Many public wards have become the province of treatment-resistant consumers with limited insight who do not welcome the interventions provided by mental health workers. It may be that this type of inpatient population is influencing medical students’ views of psychiatry and contributing to low numbers in psychiatry training across the country. Students’ perceptions that psychiatry is a difficult and pressured work environment have been reported.2
Public services for consumers who have mental illnesses that do not involve psychosis are under severe pressure in the current paradigm. Despite the availability of effective treatments, anxiety and depressive disorders remain the principal cause of the disability produced by mental disorders, and half the people with such a disorder do not seek help, not realising how well they can become.3 However, the public system appears to be retreating from providing services for such patients. There seems to be a view that all Australians with anxiety and depression can be treated in private practice or by general practitioners.
Does targeting low-prevalence disorders for treatment represent an acknowledgement by those in government of the power of mental health stigma? Is there misguided thinking that spending money on patients with psychotic disorders will keep mental illness and violence off the streets?

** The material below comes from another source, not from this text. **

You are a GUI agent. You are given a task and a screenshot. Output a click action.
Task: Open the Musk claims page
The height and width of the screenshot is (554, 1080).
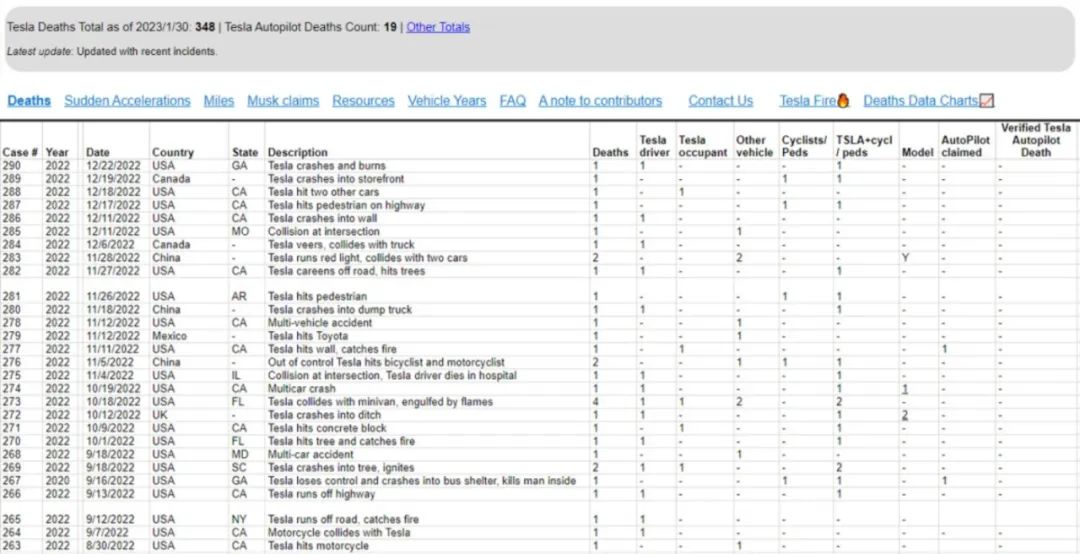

Doctors have an obligation to inform those in power that effective treatments need to be made available to the broadest range of Australians, not just those who are obviously mentally ill.
The difficulty of retaining psychiatrists in the public sector has been noted in many countries.4 Health services need to provide variety in the work of clinicians to keep them within the public sector — a diet of chronic psychosis tends not to attract or sustain staff. I believe fostering specialist units dealing with high-prevalence disorders like anxiety and depression, and high-morbidity conditions like eating disorders, would encourage the training of new staff, contribute to research, and strengthen the future of psychiatry.
Revitalising public treatment services for high-prevalence psychiatric disorders could provide both symptom relief and a return to productivity for many thousands of Australians, and a more sustaining work environment for mental health clinicians. It is time for our governments to hear the call to provide mental health care for the many, not just the few.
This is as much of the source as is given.